Lensbaby Twist 60: Into the Future/Past

Lensbaby recently released a very different lens, one with its roots in the very beginnings of photography and a 19th century design by Joseph Petzval—the Twist 60.

Historic Background: Joseph Petzval and Lensbaby

© Ellis Vener

The first thing you notice when shooting with the Twist 60 is that it can be a bit hard to focus accurately when using a DSLR viewfinder. Focusing precisely is best done using live view or tethered to a computer. From f/2.5 to f/5.6, the center of the image is sharp with a rapid falloff of brightness and sharpness coupled with the telltale concentrically smeared distortion. Beyond f/5.6, evenness of exposure from center to edges is better but you also start to lose the lovely softness and distinct swirly bokeh. With smaller than full-frame format cameras you are using only the center “good” area of the image circle and won’t see much of the effect.

Although it’s clearly not a do-everything lens, the Twist 60 is great for making portraits with a nostalgic romantic mood. What I like about the visual effect is the ways the sharp center and radially blurred area outside of that work together to distinguish a subject from its surroundings. The effect works best when there is a good deal of distance between the subject and the background and the out of focus area is a broken up pattern of light and dark areas. The same kind of light patterning can make an effective foreground as well but is harder to accomplish when photographing a portrait.

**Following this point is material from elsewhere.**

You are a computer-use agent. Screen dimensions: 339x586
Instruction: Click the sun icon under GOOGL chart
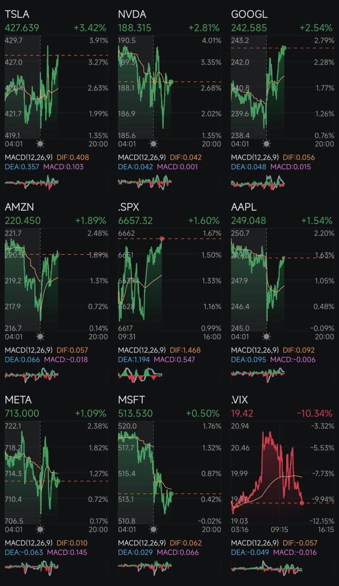click(266, 144)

This brings up something obvious but to be mindful of: the sharp spot is in the center of the lens and this makes it harder to create images where you want an asymmetric composition. During my initial forays using the Twist 60 I immediately started wishing for two things: a longer focal length version and a simple shift mount. The longer focal length would do an even better job of separating the subject from the background or foreground, and a shift mount would open up compositional possibilities without needing to crop during processing. Another thing worth noting is that the lens is completely manual and the mount has no electrical contacts, though this posed no problems getting accurate exposures in aperture apriority or manual modes, even when using E-TTL controlled flash. 

There are two parts to the Twist 60: a focusing mount and the lens itself, which can be mounted in Lensbaby’s ball joint-like Composer Pro. The Lensbaby Twist 60 in a standard focusing mount sells for $279.95 for Canon EF, Nikon F, or Sony-E mount. If you already own a Lensbaby Composer mount, the Twist 60 optic by itself goes for $179.95.

Historic Background: Petzval and Lensbaby

Joseph Petzval was a 19th century Hungary-born mathematician and physicist, who as a student and then professor in Vienna helped create the field of geometric optics. Geometric optics starts with a mathematical model of light in which it travels in a straight line—a ray—which bends and in some cases splits as it crosses the boundary of two different media such as the boundary between air and glass, between water and glass, or even between two different types of glass), and can follow a curved path as it travels through a single medium in which the refractive index changes. In the early 1840s Professor Petzval used these principles to create the first large aperture, high-resolution (for its day) camera lens, a simple design using just four elements in three groups: a doublet in front of the aperture and two air-gapped elements behind it. For portraitists in the years before artificial light, this reduced the time a client needed to sit perfectly still from minutes to mere seconds.

The decades-long heyday of Petzval lenses passed into yesteryear’s, and for several decades the Petzval design was superseded by more modern designs that do a far better job of correcting optical flaws by using more complex optical paths that also add size and weight. Like all Petzval design lenses, the Lensbaby Twist 60 is a simple design: four elements in three groups with an adjustable aperture between the first group—a doublet—and the third element. Compare that to a modern lens like the Zeiss OTUS 50mm f/1.4, which has 12 elements in 10 groups, or the Sigma 50mm DG HSM A with 13 elements in 8 groups, or even a humble Canon EF 50mm f/1.8 II, which utilizes just 6 elements in 5 groups. The goal of the complex designs used by modern lenses has one purpose: to essentially make the lens invisible by increasing resolution and reducing optical distortions to near zero. 

The modern rebirth of the Petzval Portrait lens began in 2014 with the Lomography New Petzval 85 and now this version from Lensbaby. It is a classic case of how to make old technology popular again with a digital twist. While the Lomography 85mm Petzval looks like a retro-techno steampunk relic, the Lensbaby version is smaller and lighter and relies on plastic rather than brass, giving the Twist 60 a cheaper point of entry. 

Today the principles of geometric optics form the foundation of modern lens design, but sadly Professor Petzval ended his days in a pauper’s grave after a bitter legal battle with a German competitor, Voigtlander, that ended only after Petzval’s intellectual property and papers were destroyed during a mysterious home break-in. Afterward, his Austrian patents were copied by foreign manufacturers who never paid him the royalties he was due.